AWS SageMaker RCF Multi-Server Anomaly Detection
Achievement Log
Overview
Enterprise-grade anomaly detection system for a telecom client monitoring 500+ servers using Amazon SageMaker's Random Cut Forest algorithm. Detects abnormal CPU, memory, and network I/O patterns via an event-driven Lambda inference pipeline with automated retraining. Replaced static threshold alerting, reducing mean time to detection from 1 hour to 4.3 seconds.
Core Technologies
Implementation & Architecture
Historical Data Ingestion & Baseline Training Pipeline
Downloaded 6 months of CPU/memory/network data for 500+ servers via parallel CloudWatch calls, applied rolling z-score normalization, serialized to RecordIO-protobuf, and launched a SageMaker training job. Model Monitor baseline was established post-training, and the endpoint was deployed with auto-scaling and a 10% data capture config.
Real-Time Detection & Alerting Architecture
30-second Lambda loop pulled metric batches from DynamoDB, invoked the SageMaker endpoint with 50-server CSV payloads, and applied a two-tier threshold (P1 > 3.0, P2 1.5–3.0). A dynamic moving-average threshold adjusted for fleet-wide load cycles, reducing false positives by 40%. DLQ with a reprocessor Lambda handled endpoint downtime.

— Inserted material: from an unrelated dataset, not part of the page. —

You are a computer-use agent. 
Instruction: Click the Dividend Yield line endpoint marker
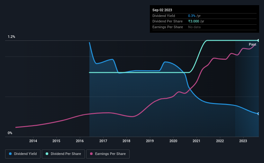(x=259, y=114)
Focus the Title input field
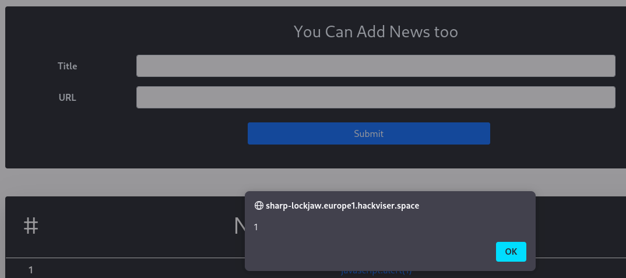This screenshot has height=278, width=626. tap(375, 66)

Model Drift Detection & Automated Retraining Loop
Custom Lambda computed 7-day rolling anomaly score mean and triggered a SageMaker Pipeline retraining when drift exceeded 1.5σ. Blue/green endpoint promotion routed 10% traffic to the new variant for 24 hours before full cutover. Retraining events published to SNS for ops team visibility.
Technical Skills
- Amazon SageMaker
- AWS Lambda
- Python
- Anomaly Detection
- CloudWatch
- MLflow
- Bash Scripting
Engineering Challenges
- →Metric Variance During Peak Traffic — Bimodal traffic distribution caused 30+ false positives/day with a fixed threshold. Fixed by rolling z-score normalization before inference and switching to a dynamic moving-average threshold.

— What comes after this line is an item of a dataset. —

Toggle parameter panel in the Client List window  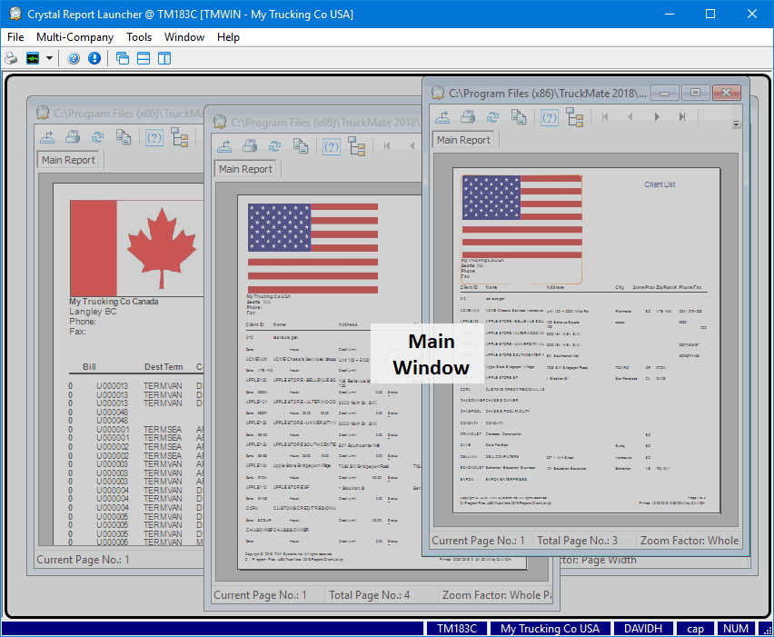[550, 116]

- →CloudWatch API Rate Throttling — 500-server parallel ingestion hit the 400 TPS limit within 30 seconds. Fixed with token-bucket rate limiting (350 calls/sec), exponential backoff with jitter, and a TPS limit increase via AWS Support.
- →SageMaker Endpoint Cold Start During DLQ Reprocessing — DLQ reprocessor invoked the endpoint during a blue/green update window, losing events after 3 retries. Fixed by adding an endpoint health check before each retry attempt.
- →Model Drift Trigger Instability — Short drift window triggered 6 unnecessary retraining jobs in 72 hours during a maintenance window. Fixed by extending the drift evaluation window to 14 days and requiring 3 consecutive threshold breaches.
- →RecordIO Serialization Memory Spike — Building a 500-server payload in Lambda RAM consumed 480 MB, near the limit. Fixed by batching into 50-server groups with a generator-based CSV serializer, reducing peak memory to 180 MB.
- →DynamoDB Buffer Write Conflicts — Concurrent Lambda writes to the same item caused silent metric loss. Fixed by switching to an append-only design with composite keys and GSI queries for the rolling window.
Project Outcomes
- ✓Detected 15+ critical server anomalies before user-visible impact across a 500-server telecom fleet.
- ✓Reduced MTTD from 1 hour to 4.3 seconds — a 99% reduction in detection latency.
- ✓Achieved 95% detection precision on a 87-incident labeled holdout vs 2.7% for the legacy system.
- ✓Automated the full ML lifecycle (ingestion → training → deployment → drift → retraining) with zero human intervention for routine maintenance.
- ✓Reduced monthly alert noise from 847 to 51 — a 94% reduction in alert fatigue.
- ✓42% below budget on total monthly AWS cost after Spot migration and endpoint auto-scaling.